Segment Start: Available data

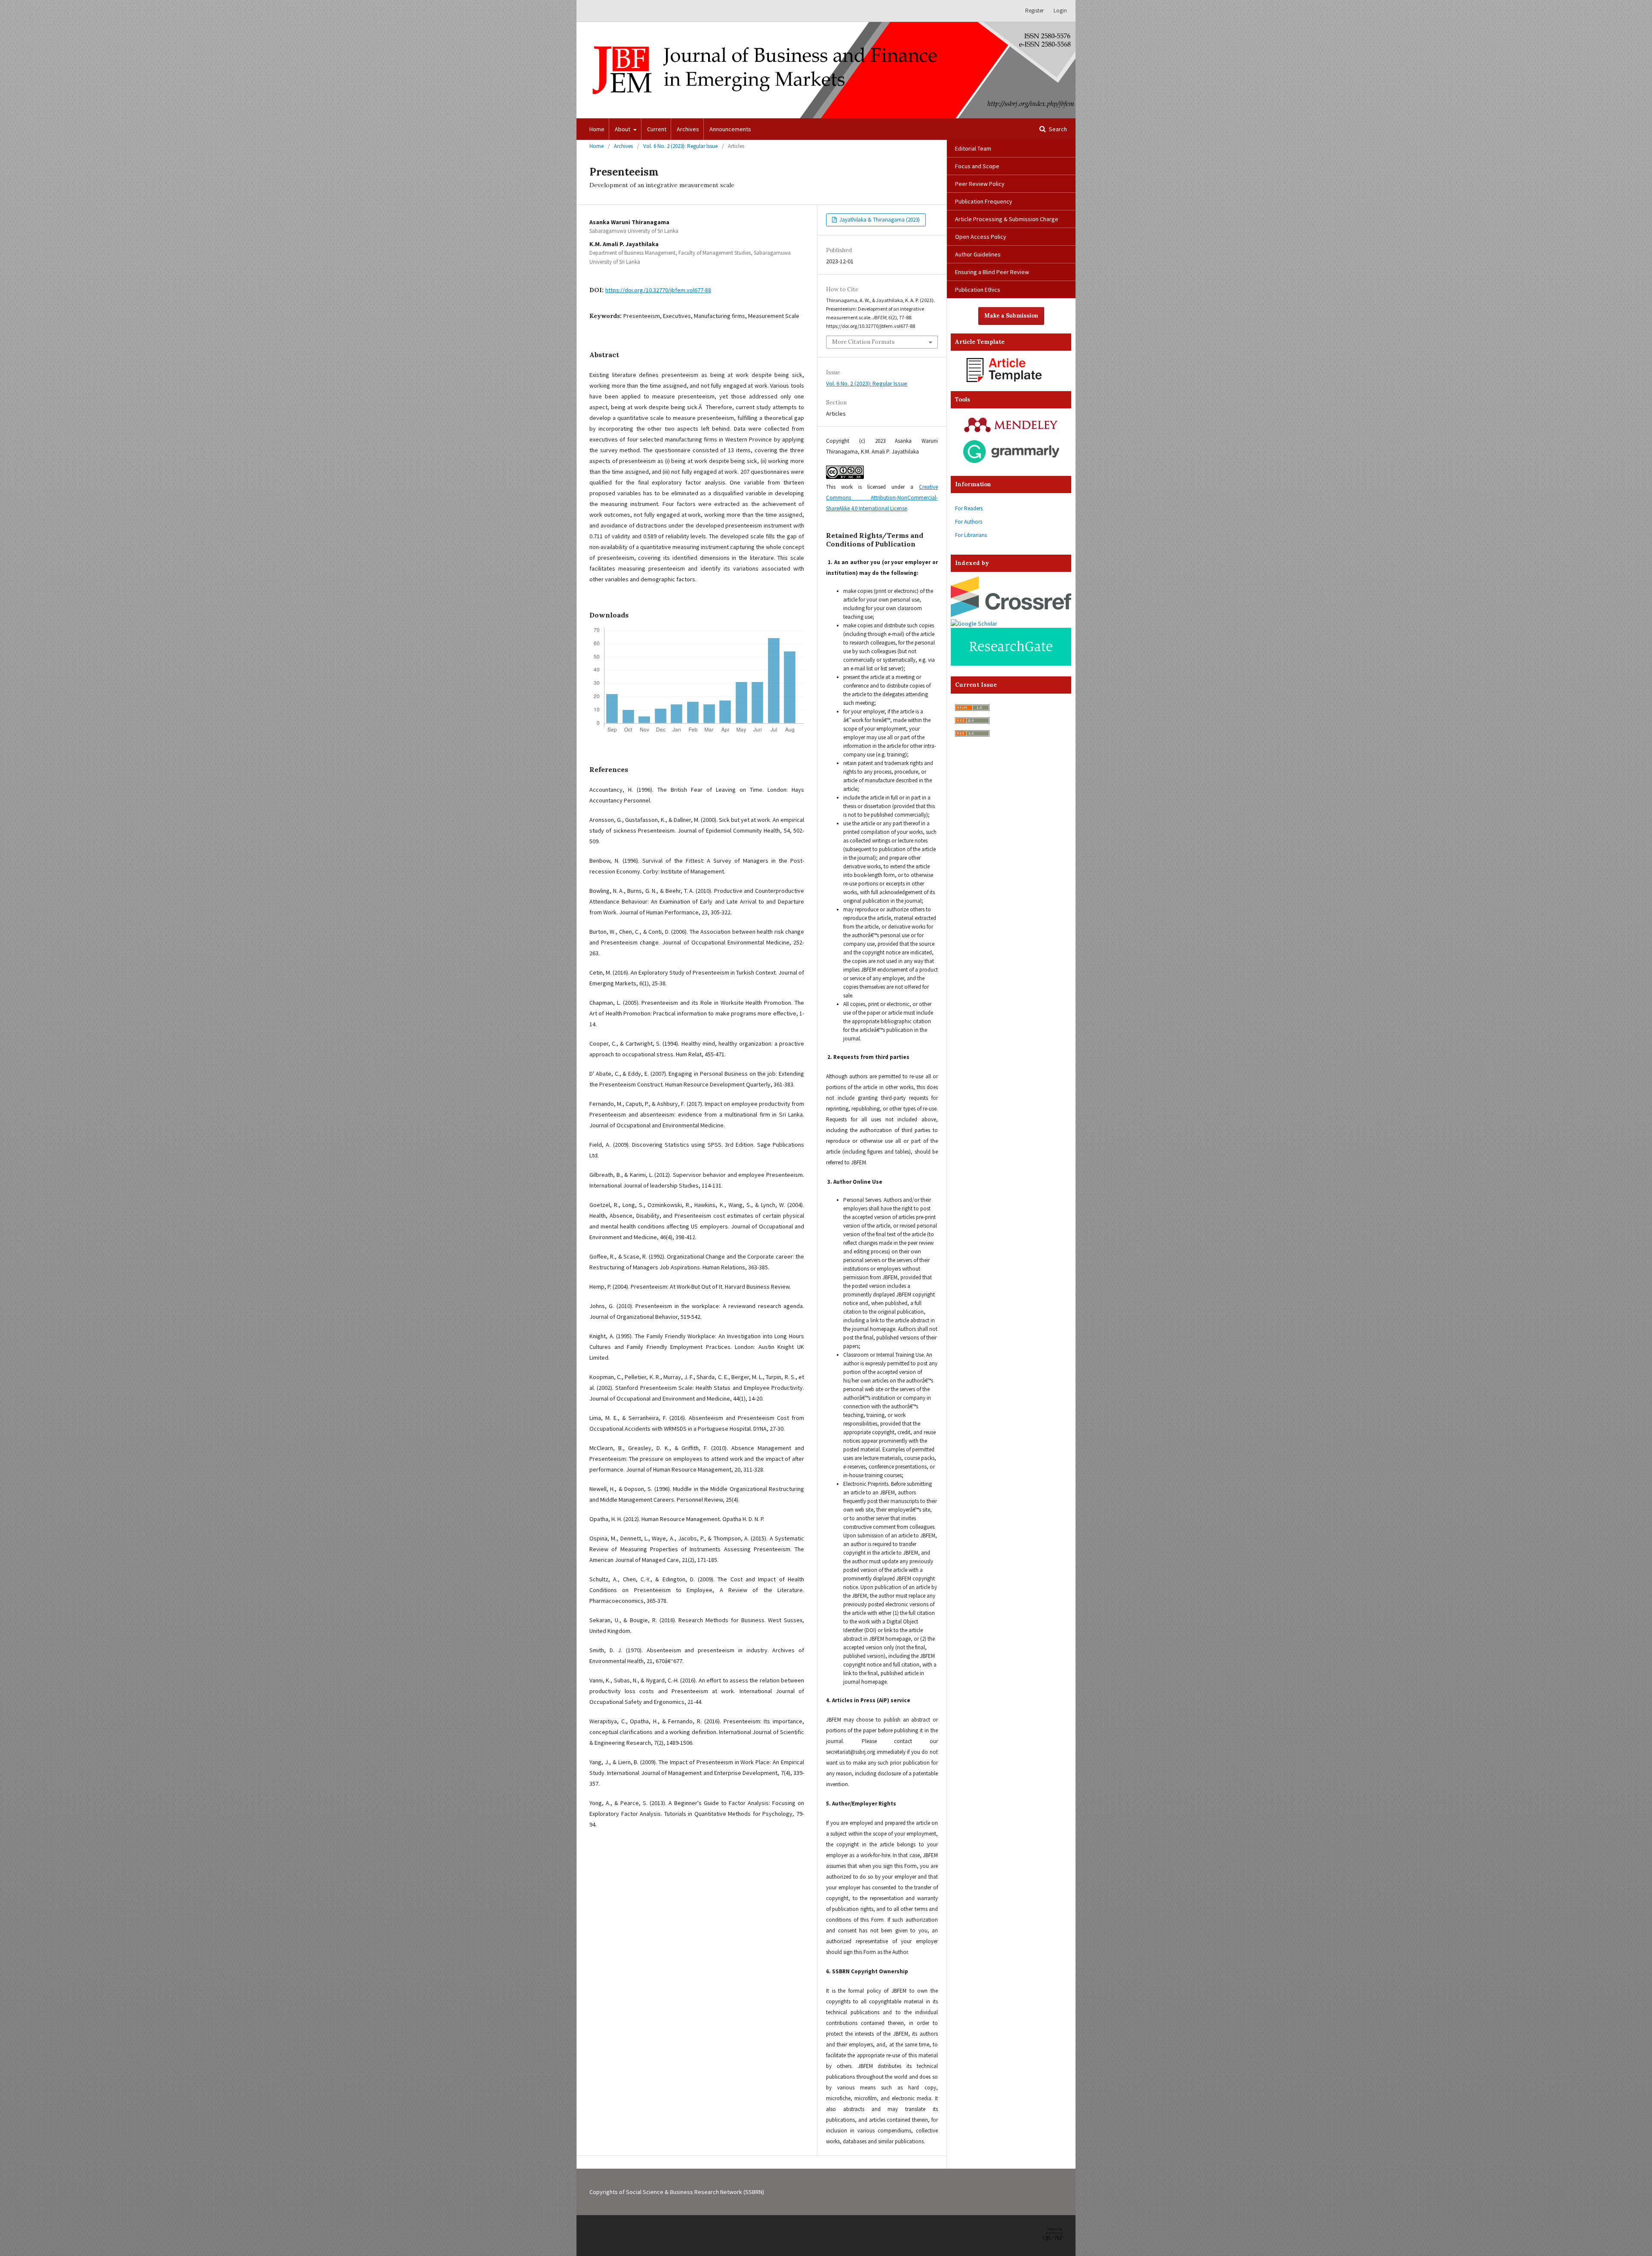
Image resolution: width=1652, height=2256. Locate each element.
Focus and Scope (977, 166)
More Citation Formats (863, 342)
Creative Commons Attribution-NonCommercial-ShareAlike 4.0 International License (882, 497)
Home (596, 129)
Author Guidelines (978, 254)
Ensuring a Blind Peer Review (992, 272)
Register (1034, 10)
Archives (688, 129)
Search (1057, 129)
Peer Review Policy (980, 184)
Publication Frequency (983, 201)
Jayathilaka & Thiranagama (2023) (879, 219)
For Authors (968, 521)
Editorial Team (973, 148)
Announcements (730, 129)
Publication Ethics (977, 289)
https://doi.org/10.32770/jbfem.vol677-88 (658, 290)
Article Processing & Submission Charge (1006, 219)
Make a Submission (1011, 315)
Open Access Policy (980, 237)
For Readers (969, 508)
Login (1060, 10)
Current (656, 129)
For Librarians (971, 535)
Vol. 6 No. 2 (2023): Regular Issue (680, 146)
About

Segment End: Available data

About this task:
Produce a verbatim copy of the lines from the one holding "Article Processing &" to the final line of the data, and nothing more.

Exercise response:
Article Processing & Submission Charge (1006, 219)
Make a Submission (1011, 315)
Open Access Policy (980, 237)
For Readers (969, 508)
Login (1060, 10)
Current (656, 129)
For Librarians (971, 535)
Vol. 6 No. 2 (2023): Regular Issue (680, 146)
About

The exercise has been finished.